Democratic Sen. Sheldon Whitehouse slammed the policy-setting body of the U.S. judiciary for declining his request to refer Supreme Court Justice Clarence Thomas to the Department of Justice over the right-wing judge's repeated failure to disclose luxury trips taken on the dime of billionaire benefactors.
Whitehouse (D-R.I.), a member of the Senate Judiciary Committee, said the decision by the Judicial Conference "contains a number of inconsistencies and strange claims, and ultimately doesn't address the only real question the Judicial Conference should've been focused on for the nearly two years it's spent on this matter: Is there reasonable cause to believe that Justice Thomas willfully broke the disclosure law?"
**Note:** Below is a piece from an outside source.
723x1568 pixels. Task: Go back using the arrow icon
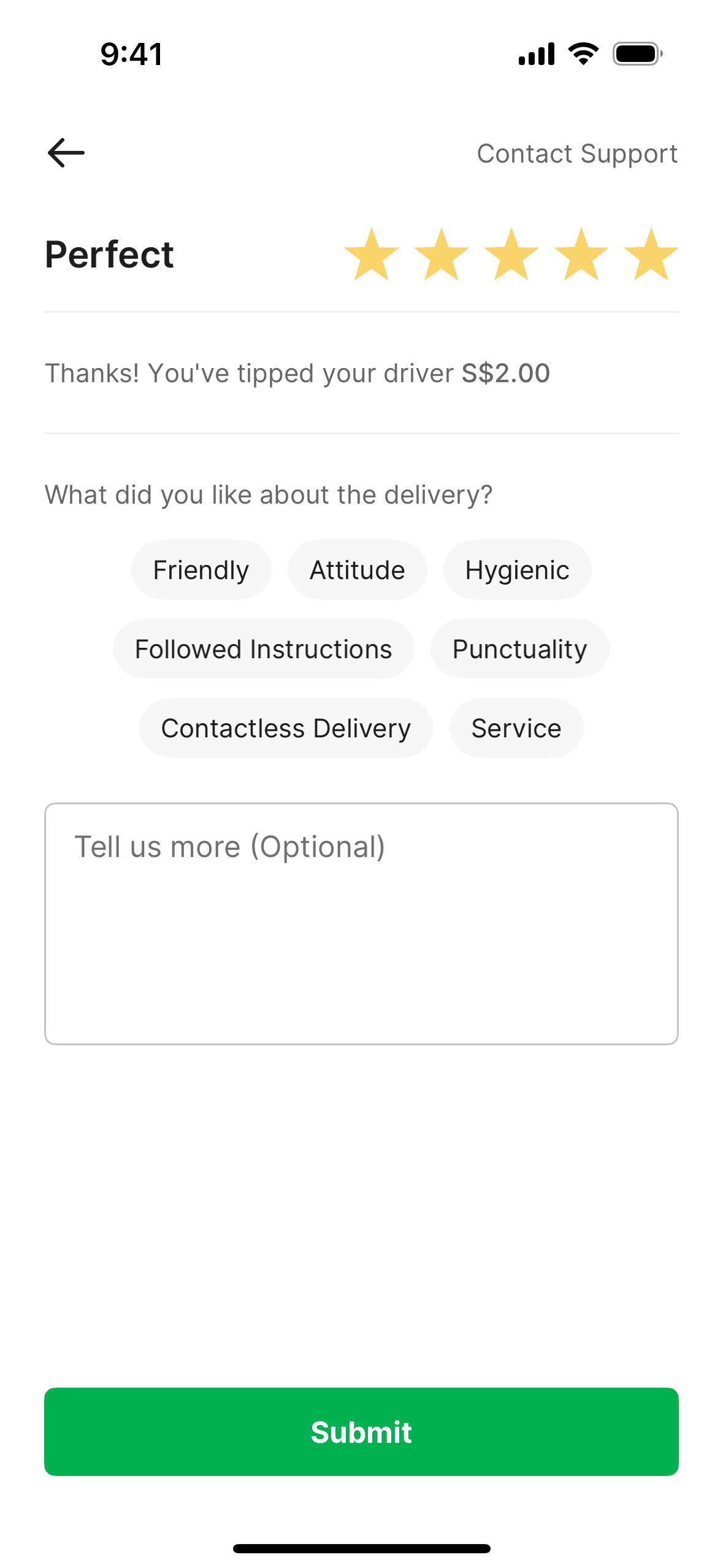point(66,153)
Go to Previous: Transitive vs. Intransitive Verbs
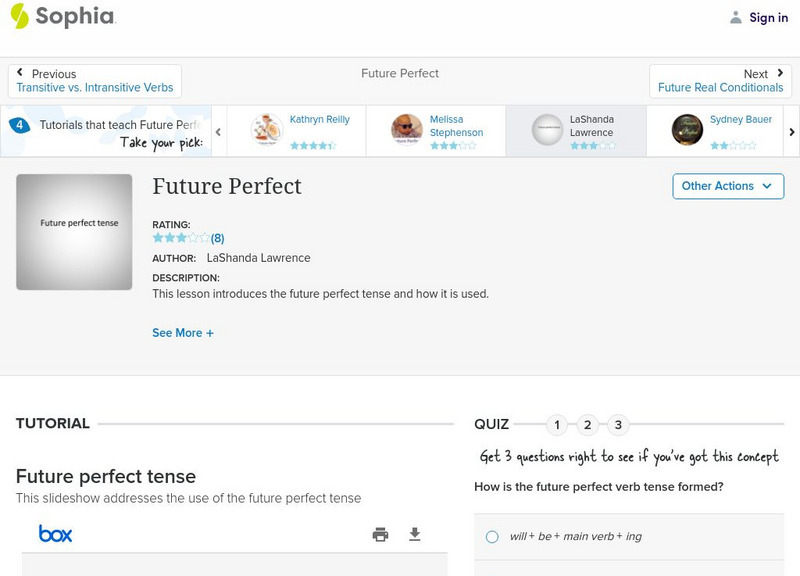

"By all appearances," Whitehouse added, "the judicial branch is shirking its statutory duty to hold a Supreme Court justice accountable for ethics violations."
In a letter to Whitehouse on Thursday, Judicial Conference Secretary Robert Conrad wrote that Thomas "has filed amended financial disclosure statements" addressing his past failure to divulge trips and other gifts funded by billionaires, including GOP megadonor Harlan Crow. Thomas has insisted he did not know he was required to disclose such gifts, a claim that Whitehouse and other critics have met with deep skepticism.
Conrad also expressed doubt that the Judicial Conference has the power to refer Supreme Court justices to the Justice Department, even as he acknowledged the body's referral authority under 5 U.S.C. § 13106(b).
That statute says the Judicial Conference "shall refer to the attorney general the name of any individual which such official or committee has reasonable cause to believe has willfully failed to file a report or has willfully falsified or willfully failed to file information required to be reported."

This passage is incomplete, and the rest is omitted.